After many years with high numbers of students not fully vaccinated, the Vashon Island School District has seen a significant decrease in the number of kindergartners with vaccine exemptions this year.
School district nurse Sarah Day, who recently compiled and analyzed this school year’s vaccine statistics, said last week that the kindergarten exemption rate dropped from 22 percent last year to 12 percent this year.
“That is a big drop. We had a lot of dropping to do,” she said.
Day said she and others at the district are not yet sure what caused the decline in the number of families refusing vaccines, but wonder if last year’s multi-state measles outbreak is one of the factors, particularly because several news outlets, including The New York Times, called the island out for its high numbers of students not fully vaccinated.
Reached last week, Dr. Jeff Duchin, health officer and chief of communicable disease at Public Health-Seattle & King County, welcomed the news.
“I am very, very proud of the people on Vashon. I hope it indicates a trend to getting our kids better immunized,” he said.
Duchin said he had not heard reports from individual districts or schools to know yet if Vashon’s increase in vaccinated students is part of a larger trend this year, but he said that information will be available from Washington’s Department of Health later this spring.
In the meantime, to gather insight about what’s behind this year’s increase, Celina Yarkin, who has worked over the past several years to increase vaccination rates on the island, said she will create a poster for Chautauqua that will include a simple survey to gather information on what spurred the change this year.
The poster, which she expects to be completed within a few weeks, will likely include some suspected reasons as possibilities for the increase in vaccines, as well as space for comments about people’s own perceptions and knowledge.
“There is a lot of conversation that happens out there … and it would be great to find out what other people know about what might have changed this year on the island,” Yarkin said.
In addition to the improved kindergarten exemption rate, Day said the vaccine picture is improving overall in the schools.
The illness that has caused the most concern at the district is measles because it is highly contagious and carries a high risk of complications.
This year, Day said, at Chautauqua — the school with the highest rate of exemptions — nearly 91 percent of the students are fully vaccinated against the measles.

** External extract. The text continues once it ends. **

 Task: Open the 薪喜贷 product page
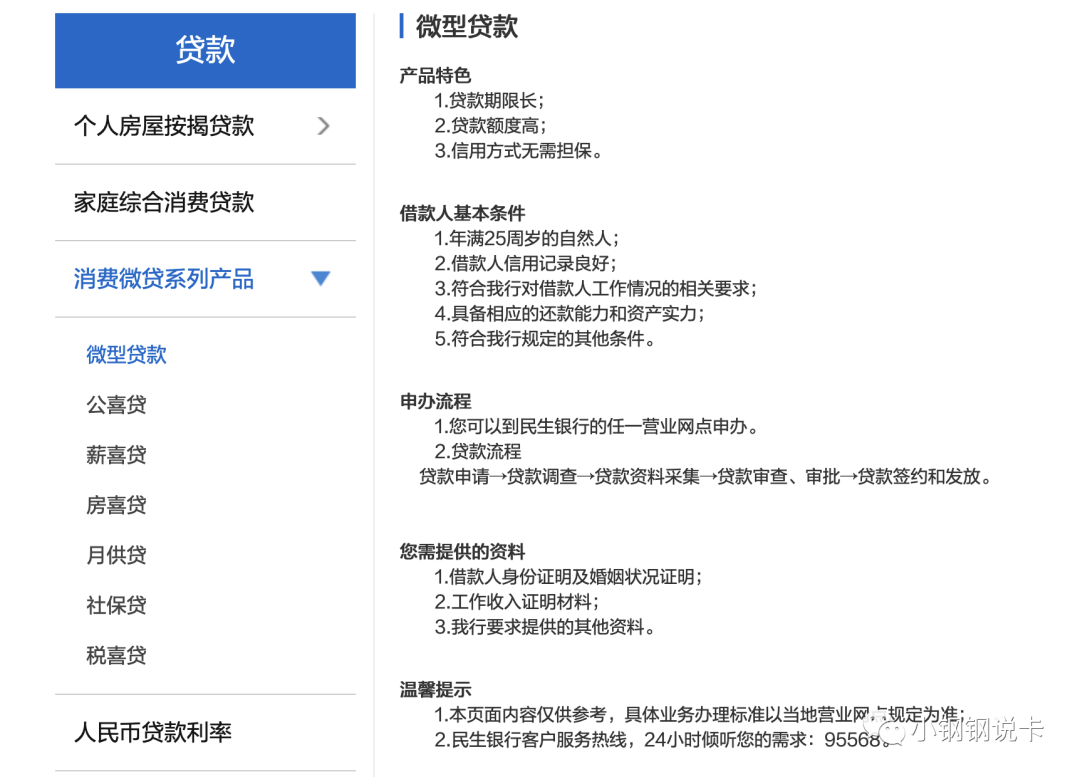[x=117, y=454]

That is up from 84 percent in 2013 and better than any year since 1990, but still shy of the desired 94 percent needed to prevent a community outbreak.
Pertussis, or whooping cough, is another of the most worrisome diseases because it is especially dangerous for infants, and is common, with peaks in reported cases every three to five years.

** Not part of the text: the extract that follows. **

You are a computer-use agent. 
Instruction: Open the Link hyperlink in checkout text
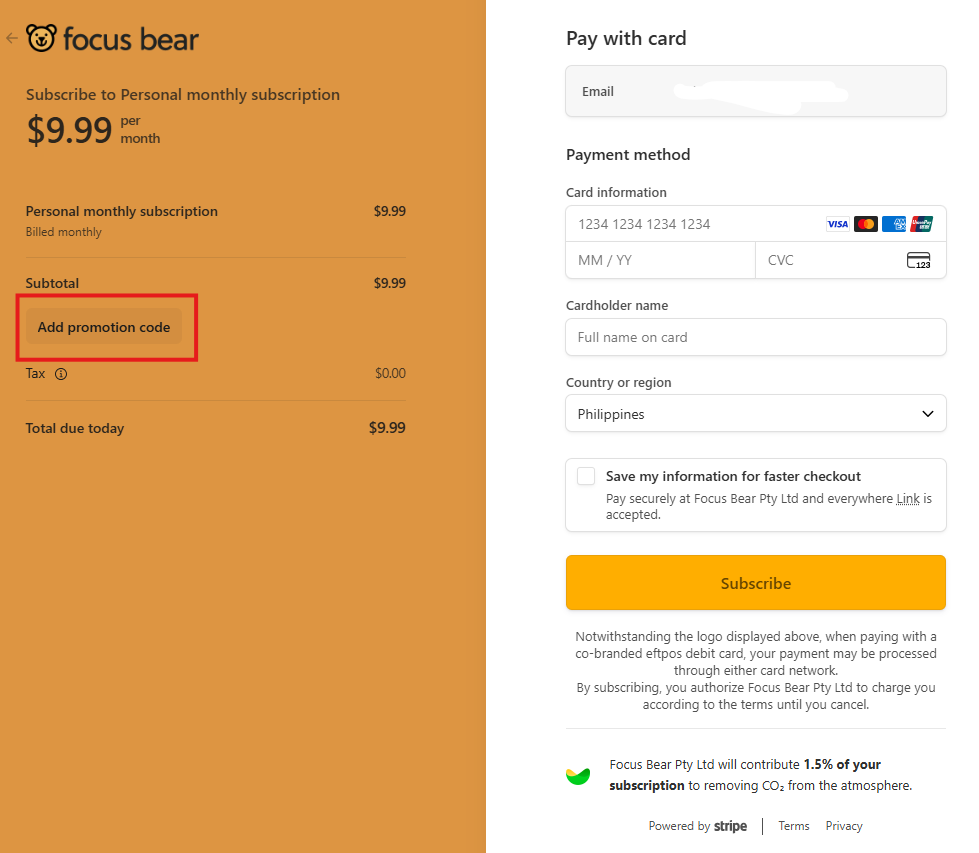click(907, 498)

This year, 88 percent of Chautauqua students have been vaccinated against it, compared with just 67 percent in 2012 and 85 percent in 2009.
Day noted that the pertussis vaccine picture is mixed, as recent research has shown the current Tdap booster given to teens provides only short-term immunity.
A recent article she provided from the journal Pediatrics indicates that the vaccine’s protection drops sharply after the first year, and little protection remains just three years later.
Public health’s Duchin also acknowledged the problems with the vaccine.
“It is not as effective as we would like or need it to be to get rid of pertussis,” he said.
However, he noted that the vaccines continue to protect the most vulnerable age group — babies from 6 to 12 months old — and that the shortcomings are seen more in older children.
The vaccine is most helpful, he said, when given to pregnant women in their third trimester. They develop immunity, and then pass it on to their babies, where it protects them in the first few months of life.
He stressed the vaccine is the best option currently available.
“Although it is far from perfect, it is still very much worth doing,” he said. “A few years of protection is better than no protection.”
Noting that the topic of vaccines can be divisive, Day encouraged relying on scientifically sound information and having courteous conversations even when views differ.
“Continue to be respectful,” she said. “I do not want to shut doors on people. I want people to feel like they can ask questions.”